-------- Exercise input

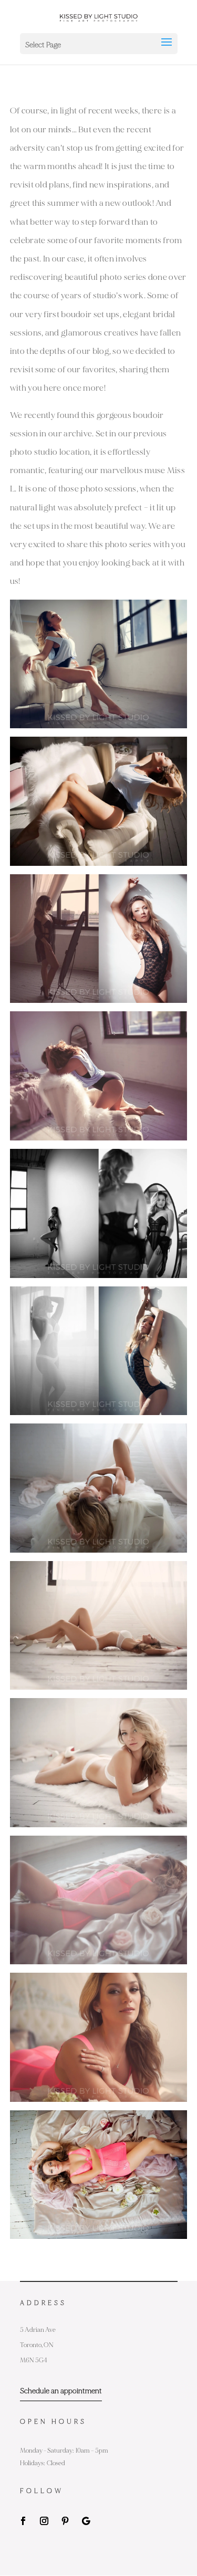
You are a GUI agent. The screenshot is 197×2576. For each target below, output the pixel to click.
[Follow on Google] (86, 2520)
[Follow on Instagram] (44, 2520)
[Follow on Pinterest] (65, 2520)
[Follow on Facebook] (23, 2520)
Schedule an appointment (61, 2390)
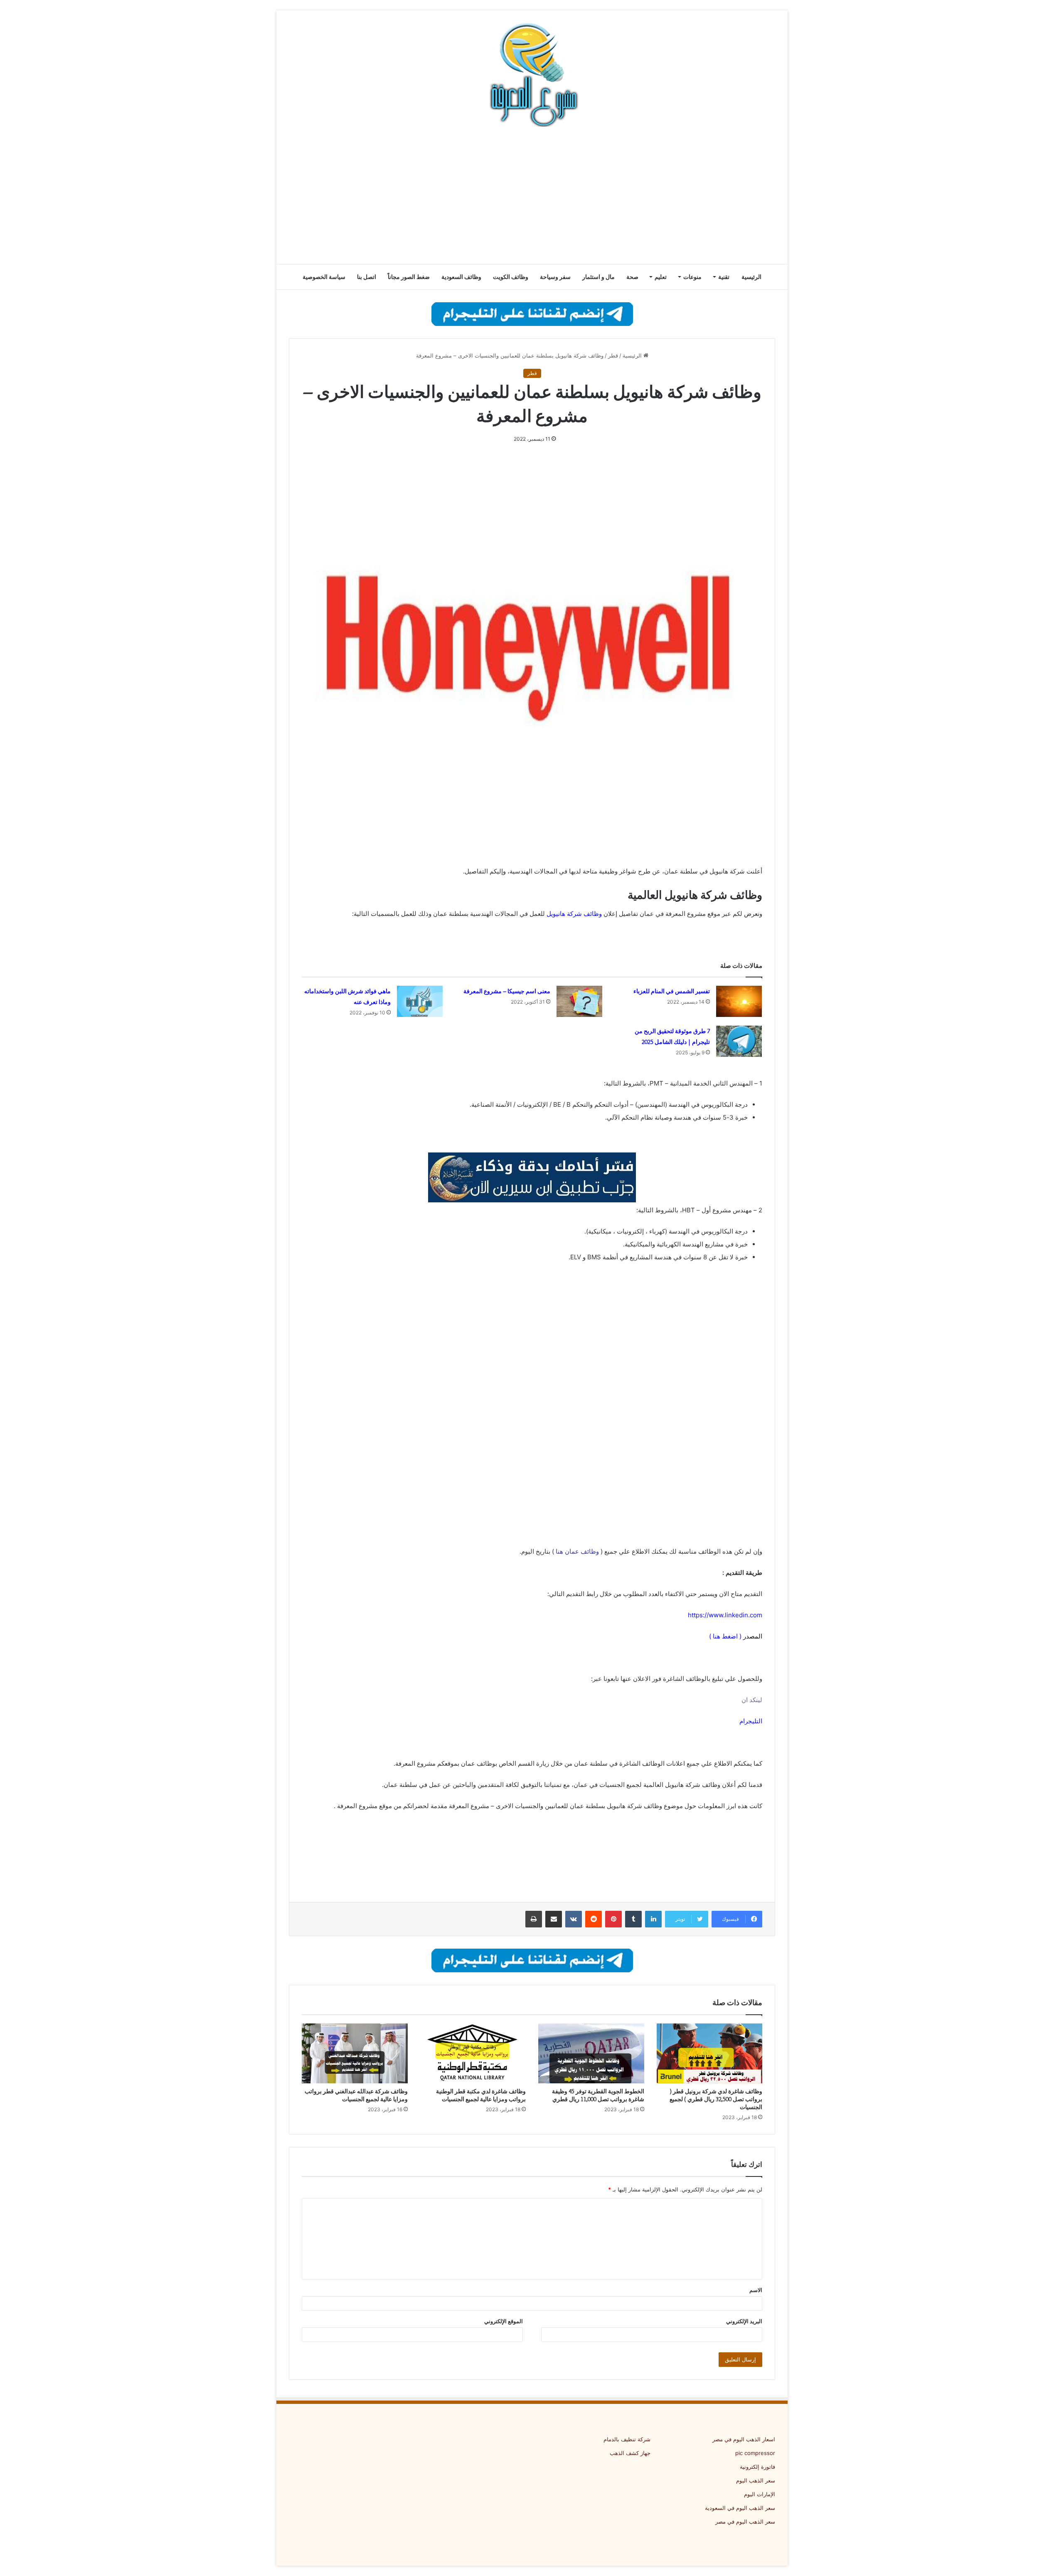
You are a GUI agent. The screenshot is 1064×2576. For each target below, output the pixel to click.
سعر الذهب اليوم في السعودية (740, 2507)
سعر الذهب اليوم (755, 2480)
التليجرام (750, 1721)
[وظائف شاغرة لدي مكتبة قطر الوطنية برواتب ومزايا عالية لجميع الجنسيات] (473, 2053)
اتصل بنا (366, 277)
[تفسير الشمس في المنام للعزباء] (739, 1001)
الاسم (755, 2290)
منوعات (692, 277)
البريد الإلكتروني (744, 2321)
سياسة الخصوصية (324, 277)
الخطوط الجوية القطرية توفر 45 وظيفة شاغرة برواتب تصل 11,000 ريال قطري (598, 2095)
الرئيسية (751, 277)
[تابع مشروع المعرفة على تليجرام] (532, 313)
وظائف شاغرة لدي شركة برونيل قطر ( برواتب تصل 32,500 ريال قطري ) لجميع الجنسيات (716, 2099)
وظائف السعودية (461, 277)
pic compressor (755, 2453)
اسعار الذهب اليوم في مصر (743, 2439)
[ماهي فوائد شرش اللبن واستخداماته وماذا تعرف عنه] (420, 1001)
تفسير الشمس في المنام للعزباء (671, 991)
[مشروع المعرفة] (532, 75)
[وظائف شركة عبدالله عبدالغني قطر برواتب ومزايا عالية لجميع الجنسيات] (355, 2053)
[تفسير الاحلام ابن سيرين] (532, 1177)
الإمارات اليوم (759, 2494)
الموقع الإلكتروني (503, 2321)
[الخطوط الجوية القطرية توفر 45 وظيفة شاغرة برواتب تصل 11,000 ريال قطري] (591, 2053)
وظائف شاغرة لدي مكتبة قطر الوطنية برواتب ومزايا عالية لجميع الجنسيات (481, 2095)
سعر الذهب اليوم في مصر (745, 2521)
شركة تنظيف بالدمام (626, 2439)
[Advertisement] (532, 197)
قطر (613, 355)
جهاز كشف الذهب (630, 2453)
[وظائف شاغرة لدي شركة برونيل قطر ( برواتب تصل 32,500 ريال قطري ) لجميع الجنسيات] (710, 2053)
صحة (632, 277)
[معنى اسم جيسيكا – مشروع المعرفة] (579, 1001)
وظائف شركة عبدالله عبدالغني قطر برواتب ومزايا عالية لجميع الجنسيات (356, 2095)
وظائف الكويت (510, 277)
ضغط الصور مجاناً (409, 277)
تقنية (723, 277)
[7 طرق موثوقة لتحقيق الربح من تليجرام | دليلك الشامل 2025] (739, 1041)
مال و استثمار (598, 277)
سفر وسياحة (555, 277)
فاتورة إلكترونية (757, 2466)
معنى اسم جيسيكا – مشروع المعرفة (506, 991)
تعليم (661, 277)
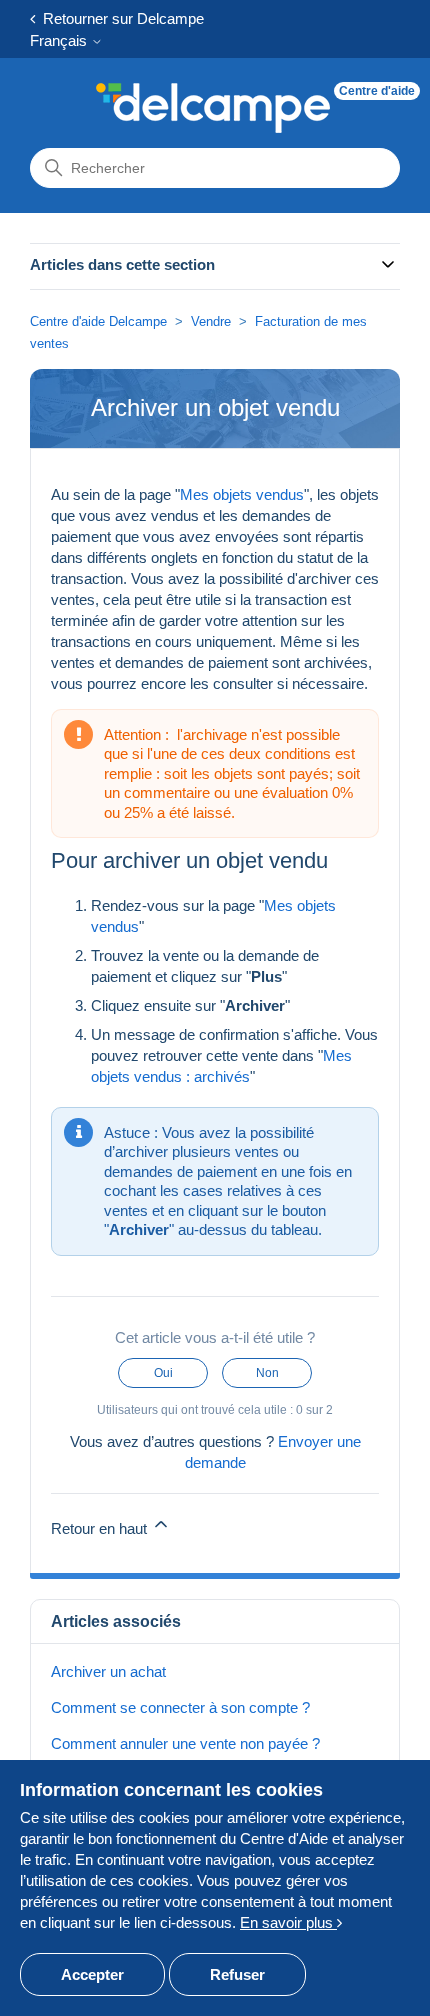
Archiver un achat (108, 1671)
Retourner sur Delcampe (119, 18)
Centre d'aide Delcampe (100, 321)
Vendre (211, 321)
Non (267, 1373)
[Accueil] (213, 108)
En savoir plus (288, 1922)
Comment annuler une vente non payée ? (185, 1743)
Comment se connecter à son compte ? (180, 1707)
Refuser (237, 1974)
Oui (163, 1373)
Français (60, 40)
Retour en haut (101, 1528)
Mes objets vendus (242, 494)
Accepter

----------------

Problem statement = Which lines of the records above hold the word "عالية"? Copy each one out.

Response =
[وظائف شاغرة لدي مكتبة قطر الوطنية برواتب ومزايا عالية لجميع الجنسيات] (473, 2053)
[وظائف شركة عبدالله عبدالغني قطر برواتب ومزايا عالية لجميع الجنسيات] (355, 2053)
وظائف شاغرة لدي مكتبة قطر الوطنية برواتب ومزايا عالية لجميع الجنسيات (481, 2095)
وظائف شركة عبدالله عبدالغني قطر برواتب ومزايا عالية لجميع الجنسيات (356, 2095)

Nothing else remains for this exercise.